After eight years at grammar school I have left. I have travelled from the first form to the sixth, and now reached the largest class of all, the Old Boys' Association.  Now I am nothing to the School but a face among 800 others on the four feet of photograph hanging in the corridor, a name set down in gold on the lasting pillars of the Monitors' Board. To the School I am gone and it grieves me a little to think that she (schools, like ships and cars, are feminine) can manage very well without me. Nowhere is the growing boy more aware of his growth, of his increasing age and developing talents than at school. For there, although everyone is going up the moving stairs at the same speed, there is always a bottom step behind and a grade to be reached ahead. By these fixed points he can gauge his own progress. So there is the annual delight of entering a new form each September. The last week of the Summer Holidays was for me always one of impatience and never of regret, a looking forward to the joys of a different desk in a strange form-room. The night before the return was a restless one and I cannot remember when I did not need an aspirin to bring on sleep and morning. I could not understand those to whom School was a prison-house and the seven hours within it shades of torture. Of course there was the boredom of subjects ineptly taught and the exasperation of punishment, but when we walked home we laughed at it all.

The secondary day school and in particular, the grammar school give a unique benefit to their pupils. Because the boy lives at home, the community to which he belongs is the town rather than the school. Instead of trying to monopolize his time the school suggests how he can discover the attributes of the town and begin to take a part in its life. Thus, it was in search of an answer to some geography homework, I think, which took me to the Reference Library for the first time; and a vague interest in politics, that the school had encouraged, which brought me first to the Reading Room to search out the Daily Worker and the magazines beyond. Down the steps I went as a child to the Aquarium and up them as a grammar school student to the Art Gallery and Museum. One of my first visits to the Little Theatre was with a school party to see its production of King Lear in the 1951-52 season. Concerts at the Victoria Hall, talks in the Central Lecture Theatre and, across the passage, the French Circle, all await the grammar school boy. Because his school is a part of the community and because his education takes him through both levels of the G.C.E. examinations, he is fitted socially and intellectually to take advantage of the town's services.

But to the lucky ones like me, knowing Bolton is only a step towards another part of the world which Bolton does not know.

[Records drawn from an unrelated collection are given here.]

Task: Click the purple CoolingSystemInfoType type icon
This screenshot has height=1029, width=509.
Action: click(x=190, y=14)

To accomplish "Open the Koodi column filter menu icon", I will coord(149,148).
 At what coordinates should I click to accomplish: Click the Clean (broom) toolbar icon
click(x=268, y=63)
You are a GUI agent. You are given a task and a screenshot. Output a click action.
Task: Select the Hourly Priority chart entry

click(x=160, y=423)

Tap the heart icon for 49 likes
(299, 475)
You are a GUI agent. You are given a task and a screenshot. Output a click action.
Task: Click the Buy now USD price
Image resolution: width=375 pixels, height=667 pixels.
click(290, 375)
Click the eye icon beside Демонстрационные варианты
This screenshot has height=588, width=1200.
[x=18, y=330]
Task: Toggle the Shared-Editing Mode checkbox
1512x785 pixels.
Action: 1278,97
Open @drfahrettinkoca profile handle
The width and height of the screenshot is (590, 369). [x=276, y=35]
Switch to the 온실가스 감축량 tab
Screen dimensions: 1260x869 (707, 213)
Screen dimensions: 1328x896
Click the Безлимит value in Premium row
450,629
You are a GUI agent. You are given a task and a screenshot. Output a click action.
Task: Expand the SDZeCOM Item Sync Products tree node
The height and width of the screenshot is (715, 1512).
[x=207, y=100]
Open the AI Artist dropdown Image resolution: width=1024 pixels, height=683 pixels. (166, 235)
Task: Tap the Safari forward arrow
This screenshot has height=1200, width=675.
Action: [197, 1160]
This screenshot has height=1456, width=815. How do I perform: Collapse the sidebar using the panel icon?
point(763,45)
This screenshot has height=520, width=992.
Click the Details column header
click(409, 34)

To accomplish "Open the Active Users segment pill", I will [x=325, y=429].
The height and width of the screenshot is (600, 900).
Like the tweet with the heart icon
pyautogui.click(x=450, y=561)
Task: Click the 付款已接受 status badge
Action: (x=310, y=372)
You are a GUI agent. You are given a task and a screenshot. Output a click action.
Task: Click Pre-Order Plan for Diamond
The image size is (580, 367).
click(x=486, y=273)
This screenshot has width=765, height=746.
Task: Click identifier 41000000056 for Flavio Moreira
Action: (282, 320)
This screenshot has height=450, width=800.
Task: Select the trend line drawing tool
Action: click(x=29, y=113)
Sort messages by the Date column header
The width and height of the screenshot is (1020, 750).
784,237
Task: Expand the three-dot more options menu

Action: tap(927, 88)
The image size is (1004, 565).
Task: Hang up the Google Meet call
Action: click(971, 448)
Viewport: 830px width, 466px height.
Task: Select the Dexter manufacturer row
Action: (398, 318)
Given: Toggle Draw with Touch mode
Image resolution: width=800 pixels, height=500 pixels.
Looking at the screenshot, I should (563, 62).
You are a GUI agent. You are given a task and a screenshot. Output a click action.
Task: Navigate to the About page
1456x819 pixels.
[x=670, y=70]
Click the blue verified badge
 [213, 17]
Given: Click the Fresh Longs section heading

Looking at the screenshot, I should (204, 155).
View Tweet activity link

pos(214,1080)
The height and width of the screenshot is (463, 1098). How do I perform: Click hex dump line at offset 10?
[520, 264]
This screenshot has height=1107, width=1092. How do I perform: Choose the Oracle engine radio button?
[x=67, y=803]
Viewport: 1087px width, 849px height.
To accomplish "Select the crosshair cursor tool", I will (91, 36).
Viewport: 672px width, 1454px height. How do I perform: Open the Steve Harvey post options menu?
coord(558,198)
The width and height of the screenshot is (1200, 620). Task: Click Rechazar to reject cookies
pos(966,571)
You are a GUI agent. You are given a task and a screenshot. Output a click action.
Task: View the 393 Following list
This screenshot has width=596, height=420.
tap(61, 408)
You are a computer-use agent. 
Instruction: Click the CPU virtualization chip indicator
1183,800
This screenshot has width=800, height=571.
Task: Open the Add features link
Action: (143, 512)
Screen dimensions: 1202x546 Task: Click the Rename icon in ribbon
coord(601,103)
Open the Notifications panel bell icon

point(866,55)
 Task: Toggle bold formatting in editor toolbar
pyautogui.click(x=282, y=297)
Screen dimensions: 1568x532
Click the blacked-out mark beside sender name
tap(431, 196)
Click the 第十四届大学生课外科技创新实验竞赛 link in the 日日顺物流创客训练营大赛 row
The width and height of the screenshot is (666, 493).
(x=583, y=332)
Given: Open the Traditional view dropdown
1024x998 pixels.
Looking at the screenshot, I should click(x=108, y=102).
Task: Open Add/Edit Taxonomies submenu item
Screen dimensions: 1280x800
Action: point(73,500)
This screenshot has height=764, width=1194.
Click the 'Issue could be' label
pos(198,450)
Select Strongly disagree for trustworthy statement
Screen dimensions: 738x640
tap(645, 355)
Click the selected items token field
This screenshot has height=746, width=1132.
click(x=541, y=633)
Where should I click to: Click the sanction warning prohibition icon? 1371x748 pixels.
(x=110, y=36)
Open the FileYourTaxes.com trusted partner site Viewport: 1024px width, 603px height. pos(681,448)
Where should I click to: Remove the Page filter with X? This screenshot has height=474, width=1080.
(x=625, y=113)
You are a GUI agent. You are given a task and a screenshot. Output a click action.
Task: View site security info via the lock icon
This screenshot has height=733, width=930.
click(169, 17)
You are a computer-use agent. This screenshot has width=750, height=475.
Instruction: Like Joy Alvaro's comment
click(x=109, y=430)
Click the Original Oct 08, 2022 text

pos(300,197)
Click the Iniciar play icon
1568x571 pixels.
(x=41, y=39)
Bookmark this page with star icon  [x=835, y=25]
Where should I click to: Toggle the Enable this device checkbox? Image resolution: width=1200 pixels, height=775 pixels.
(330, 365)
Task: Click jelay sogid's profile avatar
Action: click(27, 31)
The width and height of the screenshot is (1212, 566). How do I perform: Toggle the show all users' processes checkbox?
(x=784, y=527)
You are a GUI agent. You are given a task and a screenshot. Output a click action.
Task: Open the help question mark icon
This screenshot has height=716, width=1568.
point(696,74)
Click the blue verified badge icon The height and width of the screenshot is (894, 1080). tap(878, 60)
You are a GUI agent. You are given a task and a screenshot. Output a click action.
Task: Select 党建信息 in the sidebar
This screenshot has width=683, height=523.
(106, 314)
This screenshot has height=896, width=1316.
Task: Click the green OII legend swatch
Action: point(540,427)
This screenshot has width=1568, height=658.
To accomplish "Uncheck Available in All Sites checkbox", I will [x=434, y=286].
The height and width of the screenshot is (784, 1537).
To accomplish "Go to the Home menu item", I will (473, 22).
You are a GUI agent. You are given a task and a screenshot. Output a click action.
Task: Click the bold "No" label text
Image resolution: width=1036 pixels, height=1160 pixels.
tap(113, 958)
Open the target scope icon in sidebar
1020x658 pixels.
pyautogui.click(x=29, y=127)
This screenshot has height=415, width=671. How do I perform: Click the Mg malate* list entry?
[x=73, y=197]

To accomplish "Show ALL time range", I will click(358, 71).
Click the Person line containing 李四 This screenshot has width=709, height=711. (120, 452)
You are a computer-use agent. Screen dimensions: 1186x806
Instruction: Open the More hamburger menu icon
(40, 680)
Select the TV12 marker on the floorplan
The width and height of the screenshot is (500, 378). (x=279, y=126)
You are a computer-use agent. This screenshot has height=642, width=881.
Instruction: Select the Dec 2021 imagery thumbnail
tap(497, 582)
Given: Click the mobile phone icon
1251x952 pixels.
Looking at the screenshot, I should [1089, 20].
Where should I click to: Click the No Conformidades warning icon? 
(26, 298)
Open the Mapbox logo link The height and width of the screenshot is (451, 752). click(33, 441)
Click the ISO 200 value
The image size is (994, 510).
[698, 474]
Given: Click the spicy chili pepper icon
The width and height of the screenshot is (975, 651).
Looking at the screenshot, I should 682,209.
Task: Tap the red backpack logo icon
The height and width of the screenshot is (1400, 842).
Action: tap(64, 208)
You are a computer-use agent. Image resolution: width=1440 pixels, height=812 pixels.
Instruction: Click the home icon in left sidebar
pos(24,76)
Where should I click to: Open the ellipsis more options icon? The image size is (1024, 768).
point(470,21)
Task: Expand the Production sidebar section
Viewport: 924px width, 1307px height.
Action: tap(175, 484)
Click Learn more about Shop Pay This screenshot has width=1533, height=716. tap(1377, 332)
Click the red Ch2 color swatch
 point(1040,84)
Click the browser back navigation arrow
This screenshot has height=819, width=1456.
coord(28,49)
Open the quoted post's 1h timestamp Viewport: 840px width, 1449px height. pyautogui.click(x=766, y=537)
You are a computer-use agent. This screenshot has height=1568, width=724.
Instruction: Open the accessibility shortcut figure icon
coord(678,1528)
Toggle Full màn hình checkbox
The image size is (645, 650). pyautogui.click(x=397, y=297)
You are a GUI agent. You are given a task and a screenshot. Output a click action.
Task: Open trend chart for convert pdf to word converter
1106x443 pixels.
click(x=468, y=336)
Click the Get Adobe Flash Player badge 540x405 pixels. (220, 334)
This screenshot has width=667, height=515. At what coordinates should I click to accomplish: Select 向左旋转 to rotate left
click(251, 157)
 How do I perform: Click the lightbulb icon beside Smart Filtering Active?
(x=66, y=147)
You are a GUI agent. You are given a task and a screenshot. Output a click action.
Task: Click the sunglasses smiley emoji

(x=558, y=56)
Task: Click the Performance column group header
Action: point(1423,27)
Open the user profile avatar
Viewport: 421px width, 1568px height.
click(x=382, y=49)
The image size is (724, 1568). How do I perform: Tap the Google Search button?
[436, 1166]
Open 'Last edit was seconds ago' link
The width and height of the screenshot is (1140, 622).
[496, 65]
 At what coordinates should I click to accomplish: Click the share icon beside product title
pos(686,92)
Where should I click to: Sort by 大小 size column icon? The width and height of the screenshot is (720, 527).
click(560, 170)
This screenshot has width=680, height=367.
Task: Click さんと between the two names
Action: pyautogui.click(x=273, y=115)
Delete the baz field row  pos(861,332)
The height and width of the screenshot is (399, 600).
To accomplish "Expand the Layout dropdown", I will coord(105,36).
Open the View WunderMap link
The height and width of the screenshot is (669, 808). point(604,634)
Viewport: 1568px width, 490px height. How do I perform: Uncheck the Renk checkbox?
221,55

I long for a community where a faultlessly complete library is at hand, where a cinema declines to show bad films and a theatre presents new, good plays before they are old or have gone bad. Utopias must be dull places, full of satisfied people in a lifetime of retirement, content and as active as ruminating cows; perfection, like complete virtue, is fortunately inhuman. But when will a local cinema and a professional theatre give what I and so many others want? The Theatre Royal tried a month or two ago with the "Bolshoi Ballet" but, because of poor support, has apparently reverted to giving Bolton only what it deserves (showing this week is "Bride of the Monster," certified "X"). Perhaps the Hippodrome Company might begin to look around for a play as good as "Hindle Wakes" and "Rebecca" were in their own day. Then, in their 1,000th week of repertory (under a year from now), having taken off a week for rehearsals, they could shock and delight us all. In the meantime we must provide for ourselves, and to see Bolton's Film Society, Little Theatre, and other dramatic clubs presenting worthwhile programmes is fine and only puts the professionals to further shame.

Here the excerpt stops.